The OLH recognises that the economics of the humanities are different. The majority of research in the humanities remains unfunded except through institutional time. For this reason, Article Processing Charges are not a palatable option for these disciplines. We are funded instead through a model of Library Partnership Subsidies to collectively fund the venue and its array of journals. A large number of libraries and institutions worldwide already support us, which makes for a sustainable, safe platform.
The Library Partnership Subsidy model
In his book, The Access Principle, John Willinsky notes that “JSTOR has already demonstrated the level of cooperation that can be achieved among libraries, publishers and scholarly associations” (Willinsky 2006, 85). Indeed, as Don Waters also notes, JSTOR is a “community-based organization” (Waters 2004). Willinsky goes further, though. Implicit in his assessment is a new potential for a future JSTOR-like organization for the humanities; one that, in this age, would be open access (like PLOS) and funded through cooperation, not through competition (like arXiv).

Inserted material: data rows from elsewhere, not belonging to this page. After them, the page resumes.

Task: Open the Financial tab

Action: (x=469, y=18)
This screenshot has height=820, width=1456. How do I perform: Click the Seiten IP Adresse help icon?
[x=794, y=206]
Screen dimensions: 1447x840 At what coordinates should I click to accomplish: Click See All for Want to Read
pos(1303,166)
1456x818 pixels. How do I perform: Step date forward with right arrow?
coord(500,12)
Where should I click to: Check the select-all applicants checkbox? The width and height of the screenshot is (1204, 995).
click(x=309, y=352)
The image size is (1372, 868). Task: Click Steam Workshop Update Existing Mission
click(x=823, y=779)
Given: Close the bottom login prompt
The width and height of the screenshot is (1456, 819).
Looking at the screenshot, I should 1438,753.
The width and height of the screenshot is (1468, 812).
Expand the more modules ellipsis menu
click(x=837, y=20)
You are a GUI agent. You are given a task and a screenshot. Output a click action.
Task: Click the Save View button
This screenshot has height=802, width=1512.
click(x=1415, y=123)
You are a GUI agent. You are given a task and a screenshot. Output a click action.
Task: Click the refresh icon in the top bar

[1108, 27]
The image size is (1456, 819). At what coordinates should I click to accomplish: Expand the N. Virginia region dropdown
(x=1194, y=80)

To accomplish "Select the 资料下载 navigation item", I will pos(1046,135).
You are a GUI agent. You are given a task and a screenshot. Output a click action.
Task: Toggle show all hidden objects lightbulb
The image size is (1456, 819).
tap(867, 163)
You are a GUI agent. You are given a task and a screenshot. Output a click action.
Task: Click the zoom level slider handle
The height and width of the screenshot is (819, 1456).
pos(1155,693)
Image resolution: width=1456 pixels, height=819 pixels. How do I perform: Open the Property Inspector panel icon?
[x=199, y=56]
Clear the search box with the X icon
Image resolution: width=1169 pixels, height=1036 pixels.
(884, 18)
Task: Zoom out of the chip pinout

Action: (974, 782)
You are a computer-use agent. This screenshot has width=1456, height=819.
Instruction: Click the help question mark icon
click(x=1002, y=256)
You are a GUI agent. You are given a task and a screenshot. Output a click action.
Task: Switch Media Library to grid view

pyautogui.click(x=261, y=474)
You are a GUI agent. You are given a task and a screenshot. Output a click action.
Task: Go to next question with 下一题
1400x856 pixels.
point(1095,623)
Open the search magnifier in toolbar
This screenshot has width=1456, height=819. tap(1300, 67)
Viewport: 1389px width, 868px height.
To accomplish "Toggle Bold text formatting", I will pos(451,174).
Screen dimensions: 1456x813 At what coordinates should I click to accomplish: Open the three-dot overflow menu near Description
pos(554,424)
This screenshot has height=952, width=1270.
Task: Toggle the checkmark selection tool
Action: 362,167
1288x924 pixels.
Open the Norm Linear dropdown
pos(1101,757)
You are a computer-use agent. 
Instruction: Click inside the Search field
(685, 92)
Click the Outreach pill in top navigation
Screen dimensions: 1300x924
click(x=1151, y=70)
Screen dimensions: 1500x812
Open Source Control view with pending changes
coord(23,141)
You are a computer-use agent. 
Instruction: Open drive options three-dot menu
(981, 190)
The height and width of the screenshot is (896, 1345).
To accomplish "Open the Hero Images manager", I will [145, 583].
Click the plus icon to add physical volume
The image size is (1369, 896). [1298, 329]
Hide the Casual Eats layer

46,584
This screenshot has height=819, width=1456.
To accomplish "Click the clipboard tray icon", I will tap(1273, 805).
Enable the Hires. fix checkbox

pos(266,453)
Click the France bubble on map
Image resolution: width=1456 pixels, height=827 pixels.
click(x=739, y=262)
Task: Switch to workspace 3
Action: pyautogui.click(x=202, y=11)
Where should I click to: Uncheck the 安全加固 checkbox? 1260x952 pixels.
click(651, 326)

The current system of scholarly economics is irrational. University staff produce material that is then given to publishers so that it can be sold back to university libraries. Theories of market agency are flawed in this context because they assume that all information is available to all purchasers and that these purchasers can go elsewhere if better competition is available. But what competition is available when a researcher needs a journal article to which a publisher has exclusive rights? None. Competition is a flawed concept within these micro-monopolies, as Peter Suber terms them (Suber 2012, 39).
Our proposed alternative is a system of Library Partnership Subsidy (LPS). arXiv, the repository for electronic preprints in maths, physics, computer science and astronomy held at Cornell University, has shown that it is possible for libraries to support an infrastructure instead of simply purchasing journals. The economies of scale that are achieved here can be staggering.